Yo traté de disimular delante de los presentes pero se dieron cuenta y me preguntaron la causa de su reacción. Dije susurrando: ¡yo le doy clases a esa niña! Ellos me quedaron mirando con cara de asombro. El hecho me dejó confundida y me preguntaba: qué hace aquí ella si vive en el barrio? ¿Con quién anda? Al mirar a mí alrededor vi a muchos niños. Por su manera de actuar intuí que se trataba de niños de la calle. Observé a lo lejos que la niña me veía y se escondía, entonces decidí llamarla haciéndole gestos con la mano de una manera discreta.
Cuando decidió acercarse, lo hizo con mucha vergüenza, yo intenté no poner cara de asombro sino actuar con naturalidad. Ella se excusó por haber faltado ese día a clases y me prometió que el lunes iría, yo le sonreí y ella me dio dos caramelos, se despidió y salió corriendo con los demás niños.
Me quedé pensando en lo ocurrido y en esas criaturas. Era de noche, estaban solos, desprotegidos y me dio mucho dolor, sentí angustia.
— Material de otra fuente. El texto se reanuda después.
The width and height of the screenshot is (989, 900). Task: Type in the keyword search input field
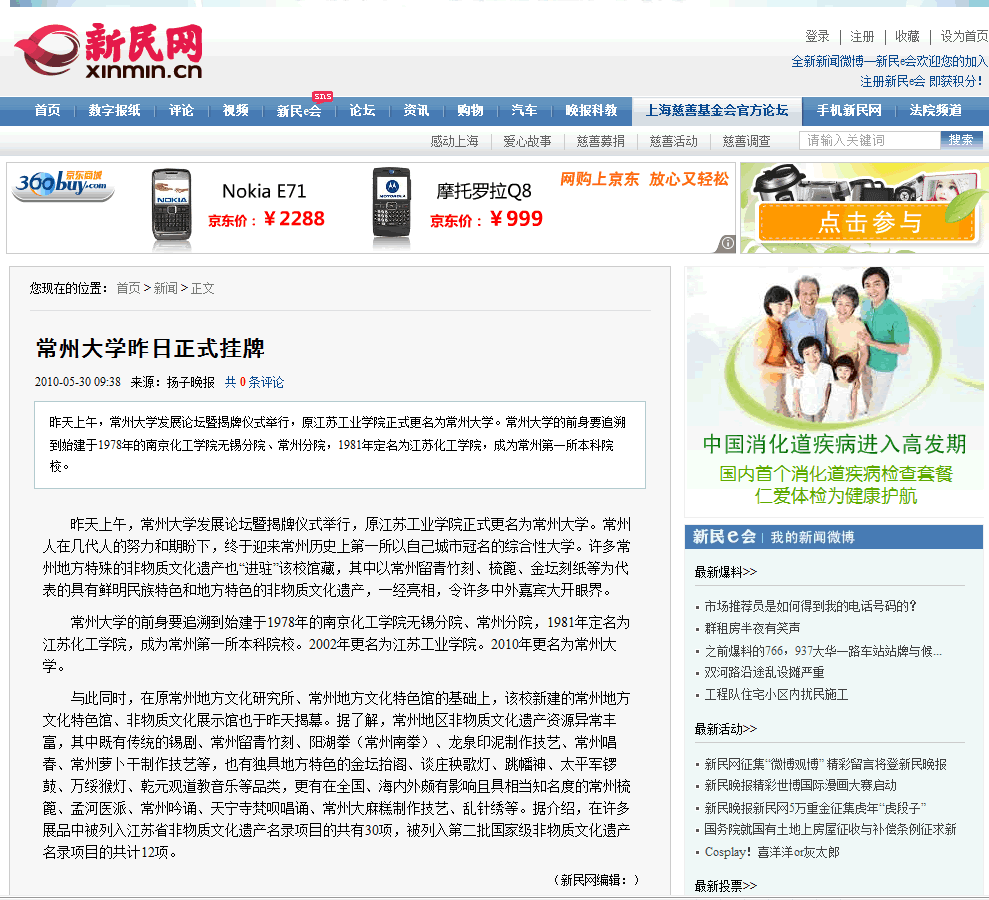[869, 140]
Pensé en las palabras de Jesús: “Dejen que los niños vengan a mí”.
El lunes actué como si nada, la saludé como a los demás niños y le sonreí para que no sintiera vergüenza. Al terminar la clase se acercó a mí y me preguntó qué hacía yo el viernes en ese lugar. Le dije que compartiendo con unos a amigos y le pregunté lo mismo a ella. Me respondió: Estaba con mi mamá y mi hermano entregando caramelos y estampas a cambio de colaboraciones voluntarias que la gente nos quiera dar. Nos vamos a las tres o cuatro de la tarde y regresamos a las diez u once de la noche todos los días. Por eso no asistí el viernes a clases, porque me quedé dormida.
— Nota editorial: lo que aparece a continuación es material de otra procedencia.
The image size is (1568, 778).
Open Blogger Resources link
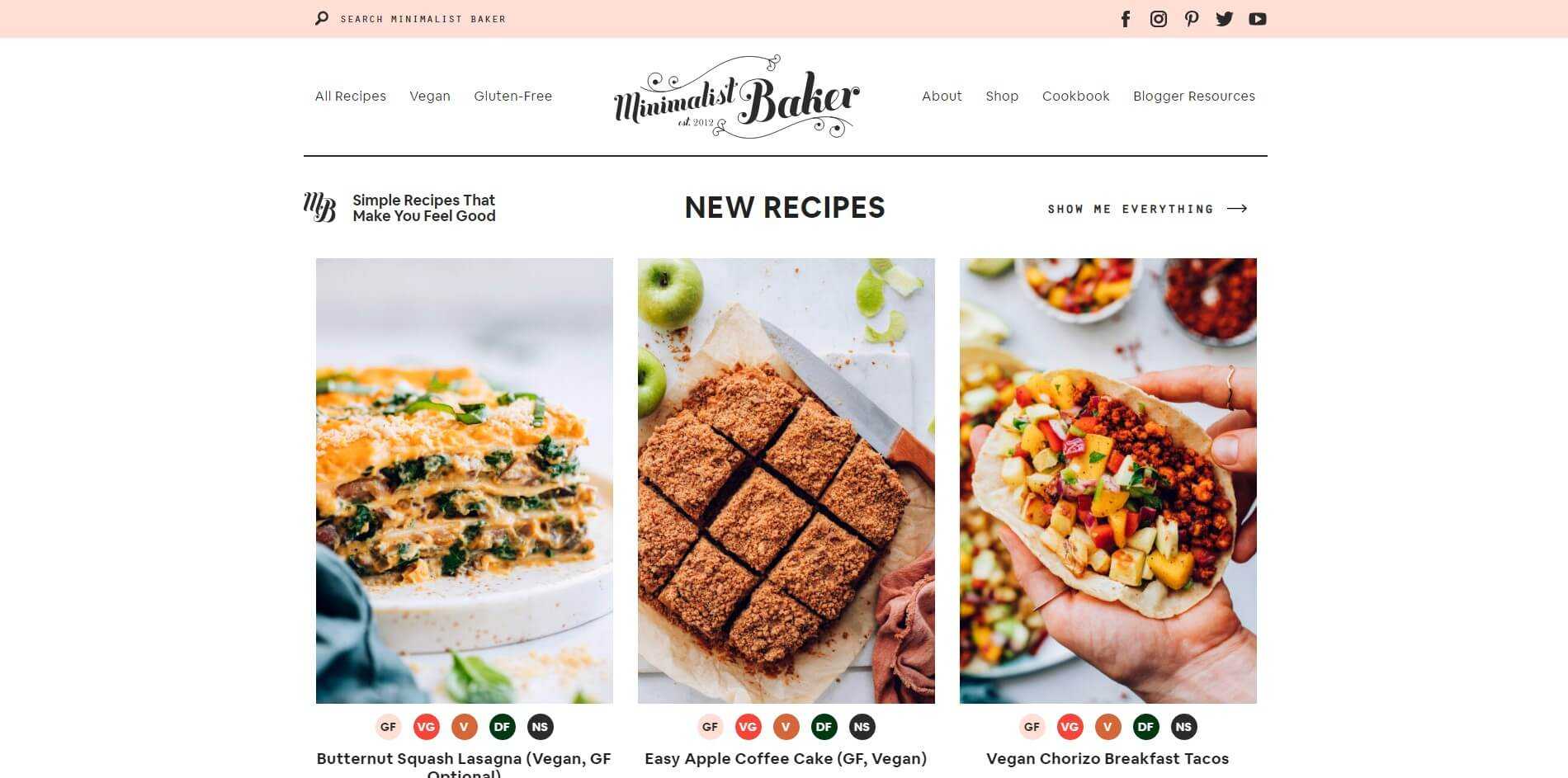(x=1194, y=96)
Continué preguntándole con nudo en la garganta: ¿y esos niños que estaban contigo? ¿Quiénes eran? Me respondió: son mis amiguitos, ellos viven en la calle. Viven solos y se cuidan unos a otros. Piden colaboraciones y con eso compran pan para comer. Una de ellas salió embarazada y le quitaron a su niña en el hospital porque le dijeron que como era de la calle no podía cuidar a su hijo y ella sufre mucho y llora. Me impresionó la naturalidad con la que hablaba y la inocencia. Es una niña sensible y valiente. Me contó historias de esos niños que parten el alma y que son difíciles de olvidar.
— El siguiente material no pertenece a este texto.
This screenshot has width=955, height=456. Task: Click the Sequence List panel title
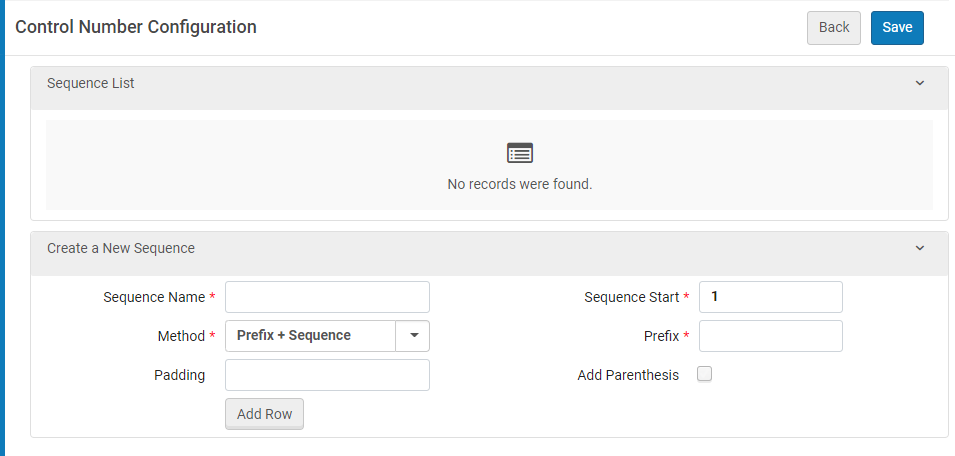pos(91,83)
Salimos juntas del colegio porque vivimos casi en la misma dirección. De camino compró dos helados. Me brindó uno y le dije con cariño que se lo comiera ella, pero insistió y me dio pena, entonces, me lo comí con dolor porque era consciente del sufrimiento y sacrificio de esa niña y de su familia para poder obtener algo de dinero. Recordé las palabras de un sacerdote amigo: “Los más pobres son los más generosos”. El que menos tiene más comparte, es el milagro de la solidaridad.